TASK GOAL:
Can you duplicate the lines from the one containing "Task: Click the pink marker in the tr row" down to the one containing "coord(117,556)", both included, and nothing else?

──────── TASK INPUT ────────

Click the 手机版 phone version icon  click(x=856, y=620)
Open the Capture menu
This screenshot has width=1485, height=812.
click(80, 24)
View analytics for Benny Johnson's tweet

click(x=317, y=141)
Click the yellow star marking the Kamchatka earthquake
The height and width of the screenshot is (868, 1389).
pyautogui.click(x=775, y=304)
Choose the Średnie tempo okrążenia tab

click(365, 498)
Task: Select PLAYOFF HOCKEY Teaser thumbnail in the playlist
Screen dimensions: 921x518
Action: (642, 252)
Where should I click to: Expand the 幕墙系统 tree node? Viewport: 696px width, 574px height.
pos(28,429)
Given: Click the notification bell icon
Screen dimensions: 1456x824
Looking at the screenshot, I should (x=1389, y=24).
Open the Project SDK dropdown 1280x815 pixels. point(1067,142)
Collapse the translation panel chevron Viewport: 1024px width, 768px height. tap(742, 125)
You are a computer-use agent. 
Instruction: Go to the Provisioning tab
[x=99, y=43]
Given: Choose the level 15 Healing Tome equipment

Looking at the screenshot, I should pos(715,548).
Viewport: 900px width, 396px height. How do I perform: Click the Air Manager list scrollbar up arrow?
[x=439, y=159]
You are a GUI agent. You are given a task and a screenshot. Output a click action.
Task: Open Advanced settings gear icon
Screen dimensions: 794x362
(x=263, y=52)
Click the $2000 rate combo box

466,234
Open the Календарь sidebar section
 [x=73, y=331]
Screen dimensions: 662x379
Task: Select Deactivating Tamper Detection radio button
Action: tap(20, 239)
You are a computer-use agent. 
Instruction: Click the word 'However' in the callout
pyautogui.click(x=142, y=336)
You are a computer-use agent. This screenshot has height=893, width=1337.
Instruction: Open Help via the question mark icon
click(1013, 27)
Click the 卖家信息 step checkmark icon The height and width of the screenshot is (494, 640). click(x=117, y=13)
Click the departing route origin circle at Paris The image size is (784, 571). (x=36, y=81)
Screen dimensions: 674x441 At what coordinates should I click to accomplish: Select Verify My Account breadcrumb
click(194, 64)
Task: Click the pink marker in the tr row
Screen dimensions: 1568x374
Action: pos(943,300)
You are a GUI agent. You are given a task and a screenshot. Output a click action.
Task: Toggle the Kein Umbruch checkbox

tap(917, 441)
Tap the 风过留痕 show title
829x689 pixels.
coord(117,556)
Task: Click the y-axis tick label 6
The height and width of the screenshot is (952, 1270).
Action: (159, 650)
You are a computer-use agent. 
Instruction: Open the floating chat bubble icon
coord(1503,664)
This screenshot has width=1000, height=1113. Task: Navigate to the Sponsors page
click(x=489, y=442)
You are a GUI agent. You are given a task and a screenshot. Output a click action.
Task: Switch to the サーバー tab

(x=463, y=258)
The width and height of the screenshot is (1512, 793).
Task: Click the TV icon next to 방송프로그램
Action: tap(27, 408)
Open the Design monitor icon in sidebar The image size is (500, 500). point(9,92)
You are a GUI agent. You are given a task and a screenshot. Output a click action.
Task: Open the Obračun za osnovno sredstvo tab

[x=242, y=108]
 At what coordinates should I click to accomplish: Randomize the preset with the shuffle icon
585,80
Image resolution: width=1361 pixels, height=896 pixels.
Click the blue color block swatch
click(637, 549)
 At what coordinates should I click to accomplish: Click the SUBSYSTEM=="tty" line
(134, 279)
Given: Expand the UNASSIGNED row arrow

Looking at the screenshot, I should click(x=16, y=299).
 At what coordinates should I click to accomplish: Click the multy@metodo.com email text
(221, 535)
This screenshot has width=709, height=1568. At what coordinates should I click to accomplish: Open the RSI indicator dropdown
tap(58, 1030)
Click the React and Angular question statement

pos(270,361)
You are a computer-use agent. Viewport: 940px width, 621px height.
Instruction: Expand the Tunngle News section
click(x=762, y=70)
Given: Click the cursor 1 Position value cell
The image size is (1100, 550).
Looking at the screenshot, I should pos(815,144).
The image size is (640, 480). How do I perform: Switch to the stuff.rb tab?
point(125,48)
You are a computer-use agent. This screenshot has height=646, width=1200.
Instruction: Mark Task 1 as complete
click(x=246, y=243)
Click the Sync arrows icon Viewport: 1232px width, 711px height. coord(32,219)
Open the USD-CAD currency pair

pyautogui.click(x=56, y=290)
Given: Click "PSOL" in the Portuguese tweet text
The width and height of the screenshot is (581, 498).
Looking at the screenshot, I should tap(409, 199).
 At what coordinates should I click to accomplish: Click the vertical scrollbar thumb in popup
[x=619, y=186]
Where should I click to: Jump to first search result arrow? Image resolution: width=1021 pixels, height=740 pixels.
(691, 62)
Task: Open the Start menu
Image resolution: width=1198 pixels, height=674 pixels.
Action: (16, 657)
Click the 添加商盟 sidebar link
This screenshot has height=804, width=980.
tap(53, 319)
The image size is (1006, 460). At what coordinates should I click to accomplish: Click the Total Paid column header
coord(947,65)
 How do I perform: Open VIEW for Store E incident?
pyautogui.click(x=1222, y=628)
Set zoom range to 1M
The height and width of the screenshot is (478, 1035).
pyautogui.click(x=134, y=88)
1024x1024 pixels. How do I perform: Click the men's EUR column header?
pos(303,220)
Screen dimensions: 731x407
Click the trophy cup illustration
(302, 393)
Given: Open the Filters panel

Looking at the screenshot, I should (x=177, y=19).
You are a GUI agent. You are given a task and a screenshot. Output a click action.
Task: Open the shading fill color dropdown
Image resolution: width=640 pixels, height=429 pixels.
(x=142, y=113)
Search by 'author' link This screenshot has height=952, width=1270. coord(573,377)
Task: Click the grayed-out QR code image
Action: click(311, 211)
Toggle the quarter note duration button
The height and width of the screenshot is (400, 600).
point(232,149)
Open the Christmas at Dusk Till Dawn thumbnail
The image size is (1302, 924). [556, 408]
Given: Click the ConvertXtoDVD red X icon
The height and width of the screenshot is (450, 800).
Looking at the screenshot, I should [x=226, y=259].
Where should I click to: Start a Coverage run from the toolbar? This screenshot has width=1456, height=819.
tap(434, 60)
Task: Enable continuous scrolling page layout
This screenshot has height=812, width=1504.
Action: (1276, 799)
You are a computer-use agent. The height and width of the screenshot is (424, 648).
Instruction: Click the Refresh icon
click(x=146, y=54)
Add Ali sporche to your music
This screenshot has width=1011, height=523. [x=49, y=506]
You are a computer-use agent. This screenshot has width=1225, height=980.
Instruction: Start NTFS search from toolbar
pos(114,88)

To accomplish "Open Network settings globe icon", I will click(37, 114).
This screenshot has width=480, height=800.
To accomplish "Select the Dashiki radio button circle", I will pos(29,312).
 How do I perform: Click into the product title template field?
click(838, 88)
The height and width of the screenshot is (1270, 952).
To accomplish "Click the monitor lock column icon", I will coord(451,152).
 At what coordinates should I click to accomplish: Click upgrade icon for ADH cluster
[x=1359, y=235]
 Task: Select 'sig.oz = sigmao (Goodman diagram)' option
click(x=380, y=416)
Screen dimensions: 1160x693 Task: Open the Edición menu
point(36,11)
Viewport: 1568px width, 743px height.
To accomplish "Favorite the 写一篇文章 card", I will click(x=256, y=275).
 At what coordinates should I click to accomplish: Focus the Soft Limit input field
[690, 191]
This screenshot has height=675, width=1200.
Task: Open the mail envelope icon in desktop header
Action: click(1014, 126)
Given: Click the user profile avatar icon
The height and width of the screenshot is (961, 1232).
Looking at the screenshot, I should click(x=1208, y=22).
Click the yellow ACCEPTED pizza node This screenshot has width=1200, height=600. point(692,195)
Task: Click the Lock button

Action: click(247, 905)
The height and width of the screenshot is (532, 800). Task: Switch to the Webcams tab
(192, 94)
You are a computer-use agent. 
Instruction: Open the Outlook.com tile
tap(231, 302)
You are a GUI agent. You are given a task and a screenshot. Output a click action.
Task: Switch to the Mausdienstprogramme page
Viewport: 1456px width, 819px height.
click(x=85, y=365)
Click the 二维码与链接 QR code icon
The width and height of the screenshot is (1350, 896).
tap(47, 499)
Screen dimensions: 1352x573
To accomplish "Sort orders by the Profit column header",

────────

ANSWER:
Task: Click the pink marker in the tr row
Screen dimensions: 1568x374
Action: pos(943,300)
You are a GUI agent. You are given a task and a screenshot. Output a click action.
Task: Toggle the Kein Umbruch checkbox

tap(917, 441)
Tap the 风过留痕 show title
829x689 pixels.
coord(117,556)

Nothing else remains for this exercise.